Quadrilaterals can be defined as, types of polygons that have four sides, four vertices, and four angles along with a pair of diagonals. The Sum of interior angles of quadrilaterals is 360°. There are various kinds of quadrilaterals. As the name itself suggest the word is a combination of two Latin words ‘Quadri‘ means a variant of four, and ‘latus‘ means side.

Kinds of Quadrilaterals

Quadrilaterals based on their properties can be subdivided into other groups and the main subdivision of the quadrilaterals is between convex and concave quadrilaterals. These concave and convex quadrilaterals can be further classified into their subdivision. 

Concave Quadrilaterals

Quadrilaterals which have one of the interior angle greater than 180° and one diagonal lies outside the quadrilateral are called convex quadrilaterals.

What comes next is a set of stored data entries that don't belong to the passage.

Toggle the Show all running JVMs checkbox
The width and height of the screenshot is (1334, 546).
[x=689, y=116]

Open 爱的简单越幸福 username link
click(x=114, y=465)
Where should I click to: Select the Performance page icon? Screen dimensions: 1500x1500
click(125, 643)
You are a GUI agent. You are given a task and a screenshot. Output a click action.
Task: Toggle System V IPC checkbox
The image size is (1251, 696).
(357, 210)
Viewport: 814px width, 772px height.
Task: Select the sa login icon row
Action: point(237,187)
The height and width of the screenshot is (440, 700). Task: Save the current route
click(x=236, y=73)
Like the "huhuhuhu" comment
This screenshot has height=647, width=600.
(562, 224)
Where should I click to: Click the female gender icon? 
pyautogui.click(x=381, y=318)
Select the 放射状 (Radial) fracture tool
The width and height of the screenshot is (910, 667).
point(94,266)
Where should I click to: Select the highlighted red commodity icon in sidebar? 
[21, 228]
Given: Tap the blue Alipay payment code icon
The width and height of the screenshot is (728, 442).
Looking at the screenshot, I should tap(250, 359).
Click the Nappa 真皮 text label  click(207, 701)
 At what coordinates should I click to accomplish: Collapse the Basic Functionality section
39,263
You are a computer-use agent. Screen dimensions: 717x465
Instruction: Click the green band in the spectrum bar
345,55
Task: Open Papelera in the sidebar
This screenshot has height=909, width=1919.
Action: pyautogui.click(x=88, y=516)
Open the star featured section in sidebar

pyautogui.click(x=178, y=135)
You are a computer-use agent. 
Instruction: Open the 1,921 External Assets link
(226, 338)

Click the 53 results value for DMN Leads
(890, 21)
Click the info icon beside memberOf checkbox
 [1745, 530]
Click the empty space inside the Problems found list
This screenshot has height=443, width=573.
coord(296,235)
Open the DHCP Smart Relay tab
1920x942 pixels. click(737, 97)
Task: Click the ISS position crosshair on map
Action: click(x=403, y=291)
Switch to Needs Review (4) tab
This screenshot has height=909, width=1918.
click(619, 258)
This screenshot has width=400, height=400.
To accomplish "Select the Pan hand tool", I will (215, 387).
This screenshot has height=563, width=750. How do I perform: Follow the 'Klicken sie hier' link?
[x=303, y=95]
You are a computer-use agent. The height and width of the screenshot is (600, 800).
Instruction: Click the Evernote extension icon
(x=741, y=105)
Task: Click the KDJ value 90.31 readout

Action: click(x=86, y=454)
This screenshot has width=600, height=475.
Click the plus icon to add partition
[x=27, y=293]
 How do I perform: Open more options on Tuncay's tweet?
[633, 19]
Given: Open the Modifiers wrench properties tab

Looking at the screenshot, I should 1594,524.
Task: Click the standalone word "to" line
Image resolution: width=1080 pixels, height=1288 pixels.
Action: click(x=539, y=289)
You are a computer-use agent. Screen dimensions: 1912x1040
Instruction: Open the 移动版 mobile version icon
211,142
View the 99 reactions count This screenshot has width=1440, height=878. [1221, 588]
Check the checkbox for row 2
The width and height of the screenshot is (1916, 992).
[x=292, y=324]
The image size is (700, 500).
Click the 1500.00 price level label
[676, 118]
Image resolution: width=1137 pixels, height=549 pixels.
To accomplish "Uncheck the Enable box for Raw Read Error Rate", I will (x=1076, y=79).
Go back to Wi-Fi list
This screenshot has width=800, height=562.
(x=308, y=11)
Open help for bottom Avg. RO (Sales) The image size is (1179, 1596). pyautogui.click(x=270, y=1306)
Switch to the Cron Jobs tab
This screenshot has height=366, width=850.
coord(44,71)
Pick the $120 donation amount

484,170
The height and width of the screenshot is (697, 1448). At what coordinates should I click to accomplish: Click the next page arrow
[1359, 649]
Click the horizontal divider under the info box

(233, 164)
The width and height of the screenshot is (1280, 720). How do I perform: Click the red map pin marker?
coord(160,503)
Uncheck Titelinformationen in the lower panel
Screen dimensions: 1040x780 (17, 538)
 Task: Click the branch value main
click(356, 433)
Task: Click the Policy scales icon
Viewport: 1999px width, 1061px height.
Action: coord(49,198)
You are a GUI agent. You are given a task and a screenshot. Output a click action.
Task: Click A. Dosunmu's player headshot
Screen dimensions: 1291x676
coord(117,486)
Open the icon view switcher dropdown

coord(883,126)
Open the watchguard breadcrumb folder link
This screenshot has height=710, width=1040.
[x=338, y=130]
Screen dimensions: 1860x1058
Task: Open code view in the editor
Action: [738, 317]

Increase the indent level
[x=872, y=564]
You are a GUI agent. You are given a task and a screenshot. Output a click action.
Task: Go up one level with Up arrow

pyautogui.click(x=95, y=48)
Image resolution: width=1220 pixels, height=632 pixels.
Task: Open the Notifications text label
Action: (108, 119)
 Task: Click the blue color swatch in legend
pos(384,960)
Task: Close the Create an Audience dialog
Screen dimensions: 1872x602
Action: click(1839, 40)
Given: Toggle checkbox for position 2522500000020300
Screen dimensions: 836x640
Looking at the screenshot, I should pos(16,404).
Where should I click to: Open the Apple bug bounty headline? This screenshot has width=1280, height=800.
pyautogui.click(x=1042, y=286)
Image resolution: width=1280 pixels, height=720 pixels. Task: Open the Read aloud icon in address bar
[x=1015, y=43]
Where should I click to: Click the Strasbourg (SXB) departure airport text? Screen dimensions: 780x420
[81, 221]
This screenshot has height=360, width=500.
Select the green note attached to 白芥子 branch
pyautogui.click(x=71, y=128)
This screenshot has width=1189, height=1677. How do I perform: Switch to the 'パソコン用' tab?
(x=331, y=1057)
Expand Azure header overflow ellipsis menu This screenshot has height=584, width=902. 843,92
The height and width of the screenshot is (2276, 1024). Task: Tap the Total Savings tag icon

One of the examples of a concave quadrilateral is a Dart. It is a quadrilateral with bilateral symmetry like a kite, but with a reflex interior angle.

Convex Quadrilaterals

Quadrilaterals which have all four interior angle less than 180° are called concave quadrilaterals. There are various types of Convex Quadrilaterals:

  • Trapezium
  • Kite
  • Parallelogram
  • Rectangle
  • Rhombus
  • Square


A trapezium is a quadrilateral which has one pair of opposite sides parallel. In a regular trapezium, non-parallel sides are equal and its base angles are equal.



Kite has two pairs of equal adjacent sides and one pair of opposite angles equal. Diagonals of kite intersect perpendicularly. The longest diagonal of the kite bisects the smaller one.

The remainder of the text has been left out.